The demand for more land
The demand for more clothes will naturally increase the need for natural fibre production. And that requires more land, especially with the influx of intensively grown monocultures. Monocultures refers to the massive cultivation of a single crop in a designated area for an extended period of time. Over time, this leads to land degradation since having the same plant on the same stretch of soil will deplete it of nutrients’ faster. It can be argued that chemical fertiliser can help with this, but that requires A LOT of it, which ends up contaminating the soil and surrounding water sources; including groundwater. Having the same plant will lead to the loss of biodiversity which eliminates organic pest management and increases the reliance on agrochemicals (which includes insecticides, defoliants and herbicides).
This can be witnessed through conventional cotton farming. This plant, which relies on large-scale industrial processes, uses more than 10% of the world’s pesticides and about 25% of its insecticides; among other agrochemicals it requires to thrive. Unfortunately, the plant doesn’t take up all these agrochemicals, and instead either leaches them into the soil and water or disperses them into the air. A large number of these pesticides are considered to have varying deposits of human carcinogens such as diuron, acephate, trifluralin dichloropropene, and fluometuron to mention a few.

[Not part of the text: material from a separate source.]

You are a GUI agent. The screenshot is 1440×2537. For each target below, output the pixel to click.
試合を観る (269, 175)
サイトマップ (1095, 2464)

Some stages of the manufacturing process in the textile industry have been known to use acidic or hazardous chemicals, which tend to be released in their wastewaters or by-products. The production of common synthetics such as polyester and nylon not only release greenhouse gases, but also release hazardous toxins such as heavy metal cobalt, titanium dioxide, and sodium bromide into the environment when wastewater isn’t treated. Rayon (a textile fibre or fabric made from regenerated cellulose) on the other hand, only represents four percent of the market yet the process required to manufacture it are chemically intensive as well as play a major role in deforestation and pollution in countries such as Indonesia that make it. For example, Carbon Disulphide, a solvent used to make viscose rayon, is a toxic chemical that has been classified as a Human reproductive hazard; often affecting not only the textile factory workers but the surrounding environment and communities when discharged in wastewater and air emissions.
It’s no secret that textile production processes result in large amounts of toxic and non-toxic waste. But it’s getting harder to hide the solid waste, or the effects of its impact we may add. By buying a garment on the spur of the moment and then never wearing it, all the energy that was consumed to make it goes to waste. Additional energy will then go into disposing of it when you decide to throw it out to make room for newer clothing buys. Not to mention the heaps and graves that exist just from the lifestyle of excess the world has become accustomed to.
While the textile industry has some cleaning up to do on their end, it’s clear that a lot of the change has to start with the consumer. It’s imperative that shoppers start to change the way they think and buy products. Pressurizing brands to make less and improve in quality and up their green-level ranking. But how do you change the mind-set of an entire generation that is addicted to instant gratification?